2017-02-24 Thread Hugo Krawczyk
Martin,

Which of these two derivation schemes are you proposing?
Are you assuming that all uses of the exporter_secret are known at the end
of
the handshake? If not, you still need to keep an exporter_secret beyond the
handshake.

Master Secret
  |
  |
  +-> Derive-Secret(., "exporter master secret 1",
  | ClientHello...Server Finished)
  | = exporter_secret_1
  |
  +-> Derive-Secret(., "exporter master secret 2",
ClientHello...Server Finished)
= exporter_secret_2

Or:

Master Secret
  |
  |
  +-> Derive-Secret(., "exporter master secret",
ClientHello...Server Finished)
= exporter_secret
 |
 +-> Derive-Secret(., "exporter secret
1",
 | what_exactly)
 | = exporter_secret_1
 |
 |
 +-> Derive-Secret(., "exporter secret
2",
   what_exactly)
   = exporter_secret_2


(I wrote "what exactly" since I am not sure what do you plan to include
there.)

Regarding Ilari's comment on HKDF pairings, I have said that an Extract
operation needs to always be followed by an Expand operation, but an expand
operation may be followed by an expand operation.

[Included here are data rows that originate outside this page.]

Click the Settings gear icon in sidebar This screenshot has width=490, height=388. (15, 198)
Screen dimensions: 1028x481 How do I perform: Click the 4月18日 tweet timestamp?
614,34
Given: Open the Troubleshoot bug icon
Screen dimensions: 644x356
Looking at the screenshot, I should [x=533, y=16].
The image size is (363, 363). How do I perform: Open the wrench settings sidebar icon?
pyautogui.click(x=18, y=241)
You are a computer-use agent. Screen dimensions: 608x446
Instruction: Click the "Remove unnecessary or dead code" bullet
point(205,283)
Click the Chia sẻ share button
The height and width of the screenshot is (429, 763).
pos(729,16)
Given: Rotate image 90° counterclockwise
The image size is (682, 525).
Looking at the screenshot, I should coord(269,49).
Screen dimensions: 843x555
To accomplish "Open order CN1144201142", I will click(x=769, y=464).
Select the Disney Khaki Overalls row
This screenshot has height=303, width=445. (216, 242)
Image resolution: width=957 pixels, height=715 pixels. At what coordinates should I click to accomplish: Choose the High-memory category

The point is that the
output
of Expand is (typically) intended as a key to another cryptographic
function.
Such function can be HKDF-Expand itself (which is just a specific
implementation
of a variable-length input/output PRF).

Thus, both of the above possible derivations are OK from the point of view
of HKDF.

Hugo


On Fri, Feb 24, 2017 at 12:40 AM, Martin Thomson 
wrote:

> On 24 February 2017 at 16:01, Sean Turner  wrote:
> > So this isn’t entirely novel right I mean we did something similar wrt
> other key schedules?
>
> I certainly hope it isn't novel.  I'm just applying the same
> technique: keep independent keys independent.
>
> On 24 February 2017 at 16:09, Felix Günther 
> wrote:
> > just to clarify: you add an additional HKDF.Expand step, not
> > HKDF.Extract, right?
>
> Yes, you are right, I should have said expand.  You need to use expand
> to get the label-based separation on type.
>
> I don't know how I got confused about that.  If we need to maintain
> extract and expand in pairs (as we have already been burned by), then
> I will defer to cryptographers on that.